Key supply zone in focus
The UTXO Realized Price Distribution (URPD) provides a granular breakdown of where Solana coins were last transacted and mapped against price levels.
For SOL, the data highlights three major supply clusters – around $100, $120, and $140. These concentrations indicate that a significant share of the circulating supply was acquired at these levels.
Among them, the $140 zone stands out, with over 27.8 million SOL concentrated there, accounting for approximately 4.75% of the total circulating supply.
This cluster represents a key area of resistance, as many holders are either near breakeven or facing unrealized losses.

Source: Glassnode
Therefore, the risk of whale-driven sell-offs remains if SOL fails to reclaim the $140 level. A price move back to this threshold could lead to holders shifting into unrealized profits, potentially triggering a bullish rotation driven by FOMO and market greed.
Additionally, 38 million SOL remain clustered between $117 and $120, making this range a potential hotspot for profit-taking as price breaks this ceiling.
As a result, until the $140 level is tested, price volatility in Solana’s price action is likely to persist.
Futures data reinforces Solana’s market outlook
Solana’s 7.07% daily upswing positions it as the leading top-tier asset in terms of recovery velocity.
This rally isn’t just spot-driven — Derivatives data confirms aggressive positioning. Open Interest (OI) jumped 13.89% to $5.23 billion, signaling a fresh wave of leveraged exposure entering the market.

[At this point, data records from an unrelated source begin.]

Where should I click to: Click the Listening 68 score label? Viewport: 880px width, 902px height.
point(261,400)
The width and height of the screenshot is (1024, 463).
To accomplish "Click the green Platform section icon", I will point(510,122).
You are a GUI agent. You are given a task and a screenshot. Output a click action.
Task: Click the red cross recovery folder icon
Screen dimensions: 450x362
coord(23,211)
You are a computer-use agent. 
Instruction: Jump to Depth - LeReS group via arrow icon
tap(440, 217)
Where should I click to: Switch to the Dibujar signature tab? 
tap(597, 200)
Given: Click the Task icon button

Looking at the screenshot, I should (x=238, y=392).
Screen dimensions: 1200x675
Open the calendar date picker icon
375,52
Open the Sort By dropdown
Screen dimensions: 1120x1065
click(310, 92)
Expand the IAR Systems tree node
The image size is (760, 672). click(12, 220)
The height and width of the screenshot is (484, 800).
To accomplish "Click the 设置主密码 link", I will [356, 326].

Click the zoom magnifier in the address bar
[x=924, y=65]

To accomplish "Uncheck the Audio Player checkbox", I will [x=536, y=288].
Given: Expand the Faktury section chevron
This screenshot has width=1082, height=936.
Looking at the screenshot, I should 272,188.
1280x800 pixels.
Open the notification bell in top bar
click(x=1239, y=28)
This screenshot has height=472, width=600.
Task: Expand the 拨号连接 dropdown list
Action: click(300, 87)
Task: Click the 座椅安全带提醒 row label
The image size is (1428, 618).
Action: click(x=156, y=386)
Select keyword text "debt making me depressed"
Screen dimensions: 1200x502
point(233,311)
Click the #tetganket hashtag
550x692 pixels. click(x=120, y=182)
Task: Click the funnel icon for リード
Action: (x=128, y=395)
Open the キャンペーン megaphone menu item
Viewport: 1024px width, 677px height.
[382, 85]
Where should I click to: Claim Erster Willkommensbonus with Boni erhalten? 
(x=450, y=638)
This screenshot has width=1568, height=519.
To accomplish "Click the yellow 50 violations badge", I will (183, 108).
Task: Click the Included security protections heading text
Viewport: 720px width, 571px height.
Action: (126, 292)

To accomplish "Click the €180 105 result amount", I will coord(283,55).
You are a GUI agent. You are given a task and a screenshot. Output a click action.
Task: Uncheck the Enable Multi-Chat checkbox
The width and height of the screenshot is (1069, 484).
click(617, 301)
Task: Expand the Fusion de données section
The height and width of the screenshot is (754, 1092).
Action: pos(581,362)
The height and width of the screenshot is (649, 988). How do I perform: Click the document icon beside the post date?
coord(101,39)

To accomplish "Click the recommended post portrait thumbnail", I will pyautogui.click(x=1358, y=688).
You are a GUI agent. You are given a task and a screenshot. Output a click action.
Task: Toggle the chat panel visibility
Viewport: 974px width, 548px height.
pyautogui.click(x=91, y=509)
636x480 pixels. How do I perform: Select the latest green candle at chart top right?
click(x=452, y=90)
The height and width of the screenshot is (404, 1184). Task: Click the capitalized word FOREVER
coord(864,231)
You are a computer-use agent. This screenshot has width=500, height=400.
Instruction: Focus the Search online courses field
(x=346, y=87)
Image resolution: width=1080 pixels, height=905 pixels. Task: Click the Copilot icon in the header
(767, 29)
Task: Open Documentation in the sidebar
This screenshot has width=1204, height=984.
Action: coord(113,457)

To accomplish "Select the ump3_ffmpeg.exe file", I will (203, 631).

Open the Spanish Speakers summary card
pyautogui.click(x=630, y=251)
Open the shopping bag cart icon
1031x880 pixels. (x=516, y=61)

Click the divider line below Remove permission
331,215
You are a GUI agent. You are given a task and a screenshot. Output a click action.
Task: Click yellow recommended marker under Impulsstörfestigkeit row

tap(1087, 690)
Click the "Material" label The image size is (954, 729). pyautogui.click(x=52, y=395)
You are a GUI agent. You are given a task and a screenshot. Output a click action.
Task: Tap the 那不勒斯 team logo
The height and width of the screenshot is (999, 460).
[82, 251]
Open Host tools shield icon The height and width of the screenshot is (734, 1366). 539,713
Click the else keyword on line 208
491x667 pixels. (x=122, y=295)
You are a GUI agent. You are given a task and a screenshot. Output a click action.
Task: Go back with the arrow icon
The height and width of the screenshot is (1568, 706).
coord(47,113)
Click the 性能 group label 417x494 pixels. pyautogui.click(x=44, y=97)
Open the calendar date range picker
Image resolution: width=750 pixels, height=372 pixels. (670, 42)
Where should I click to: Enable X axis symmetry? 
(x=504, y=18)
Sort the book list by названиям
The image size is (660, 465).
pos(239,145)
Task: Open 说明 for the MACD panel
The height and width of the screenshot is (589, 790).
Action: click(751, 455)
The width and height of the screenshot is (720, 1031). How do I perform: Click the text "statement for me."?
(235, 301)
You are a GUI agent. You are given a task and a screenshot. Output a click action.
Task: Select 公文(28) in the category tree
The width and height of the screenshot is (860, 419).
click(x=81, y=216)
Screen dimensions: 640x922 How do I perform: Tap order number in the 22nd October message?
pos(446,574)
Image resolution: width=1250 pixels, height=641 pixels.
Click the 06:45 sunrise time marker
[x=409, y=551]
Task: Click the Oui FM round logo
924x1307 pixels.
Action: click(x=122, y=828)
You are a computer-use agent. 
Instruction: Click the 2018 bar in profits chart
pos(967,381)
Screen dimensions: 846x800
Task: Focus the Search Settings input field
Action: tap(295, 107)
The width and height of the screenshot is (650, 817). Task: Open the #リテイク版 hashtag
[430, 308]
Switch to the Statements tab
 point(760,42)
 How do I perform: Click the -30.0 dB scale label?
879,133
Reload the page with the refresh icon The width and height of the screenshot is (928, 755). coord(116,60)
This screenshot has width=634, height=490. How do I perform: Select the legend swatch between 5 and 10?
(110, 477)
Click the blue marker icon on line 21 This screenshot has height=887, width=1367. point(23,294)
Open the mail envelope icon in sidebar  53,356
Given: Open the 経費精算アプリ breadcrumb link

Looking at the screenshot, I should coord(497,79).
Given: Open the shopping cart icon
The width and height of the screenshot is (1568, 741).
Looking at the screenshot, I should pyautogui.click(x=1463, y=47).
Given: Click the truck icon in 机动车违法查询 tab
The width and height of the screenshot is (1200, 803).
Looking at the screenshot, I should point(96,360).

At first glance, this appears bullish. However, it also introduces fragility.
The whale distribution was still active, and Short-Term Holders (3–6 months) are still deep in the capitulation zone. Plus, the recent breach of a high-density supply zone ($117–$120) sets the stage for elevated liquidation risk.


Source: TradingView (SOL/USDT)
Should Solana fail to sustain momentum, a cascading long squeeze could trigger sharp downside volatility, particularly as funding rates start skewing positive.
In short, while the recent bounce has sparked optimism, this rally bears hallmarks of a liquidity-driven relief phase—not a confirmed trend reversal.
Until Solana reclaims and holds above the $140 supply zone with conviction, downside risk remains firmly on the table.